As well as collaborating on their film project, the students have also had to work together in order to ensure that the night will be a big success. Ben Pesarillo’s film, a comedy-action film called Boss Fight which includes a six-minute fight scene, will also be shown. He said: "Making the film was a huge learning curve for me. I knew exactly how I wanted the fight scenes to look but I learnt a lot of about the reality of hiring a stunt crew.” Ben was also involved with the advertising and marketing for the evening.

He added: "What’s great about doing an event like this is that it adds to our skills for when we leave university. We’re going to have to be able to market and sell our movies in order to make it in the industry and now we all feel a lot more confident about being able to do that."

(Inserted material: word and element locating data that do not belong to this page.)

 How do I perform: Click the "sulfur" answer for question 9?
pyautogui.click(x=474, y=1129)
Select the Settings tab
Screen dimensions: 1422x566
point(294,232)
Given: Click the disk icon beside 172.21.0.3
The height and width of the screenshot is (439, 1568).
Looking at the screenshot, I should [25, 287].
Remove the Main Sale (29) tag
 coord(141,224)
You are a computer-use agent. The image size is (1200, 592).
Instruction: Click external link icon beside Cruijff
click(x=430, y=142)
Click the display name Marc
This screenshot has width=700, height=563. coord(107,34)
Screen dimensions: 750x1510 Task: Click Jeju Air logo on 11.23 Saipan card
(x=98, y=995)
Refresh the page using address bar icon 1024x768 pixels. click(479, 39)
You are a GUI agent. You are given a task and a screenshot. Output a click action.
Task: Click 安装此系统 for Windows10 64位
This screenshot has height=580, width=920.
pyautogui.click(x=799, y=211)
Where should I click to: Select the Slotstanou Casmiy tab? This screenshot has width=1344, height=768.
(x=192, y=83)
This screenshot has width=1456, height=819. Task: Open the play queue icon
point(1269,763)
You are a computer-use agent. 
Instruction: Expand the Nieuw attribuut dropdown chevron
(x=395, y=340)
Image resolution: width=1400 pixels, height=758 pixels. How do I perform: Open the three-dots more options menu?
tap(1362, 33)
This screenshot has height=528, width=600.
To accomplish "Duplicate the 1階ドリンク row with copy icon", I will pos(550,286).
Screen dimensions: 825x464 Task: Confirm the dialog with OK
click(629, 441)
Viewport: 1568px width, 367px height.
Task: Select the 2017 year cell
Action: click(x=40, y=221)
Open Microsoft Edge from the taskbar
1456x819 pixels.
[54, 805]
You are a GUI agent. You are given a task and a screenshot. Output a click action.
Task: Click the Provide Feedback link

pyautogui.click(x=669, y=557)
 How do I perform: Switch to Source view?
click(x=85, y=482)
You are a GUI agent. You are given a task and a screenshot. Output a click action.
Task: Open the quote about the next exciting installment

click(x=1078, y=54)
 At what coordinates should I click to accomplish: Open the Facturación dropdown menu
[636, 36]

For many of the students it was the first time that their films are being shown in public and it promises to be an emotional experience. Alex Williams’ film Cari is the story of young girl living on an isolated farm in rural Wales who must find the courage to come out to her strictly religious parents. For Alex, making the film was a deeply personal experience as it was based on his own experiences of coming out as gay in a rural community.

Alex said: "It was a really intense experience and this film is so close to my heart. It was good to be able to use my own experiences to make the film, I think that it makes it a bit more raw and realistic.” Despite it being an emotional experience for him, Alex was pleased with the way that his film turned out. He added: "You always dream that your project will work out better than could be expected and this time that’s actually happened. I’m just so pleased."

Emma Collins’ film is a music video in which a group of children are seen dancing in the countryside. Emma said: "The kids and their families were so supportive. I think I’m going to cry when I see it on the big screen!"

Chris Buxton said: "The final project is always a great opportunity for students to add new skills to their CV. Many of them had to do extensive risk assessments to make sure that their films were made safely. Many also dealt with sensitive subject areas that they had to think about very carefully before embarking on their projects."

Emily Tuite-Judge made a documentary about fur-suiting, a subculture of people who dress in animal suits. Emily admits that it is a delicate subject matter as it something that is not very well known or understood. She said: "I had to win their trust and had to put in a lot of hard work before they opened up to me and the cameras. My biggest fear was that I would come across as if I was being derogatory or mocking them because I would never do that. Once they learnt that, they were happy to talk to me and trusted that I would represent them fairly."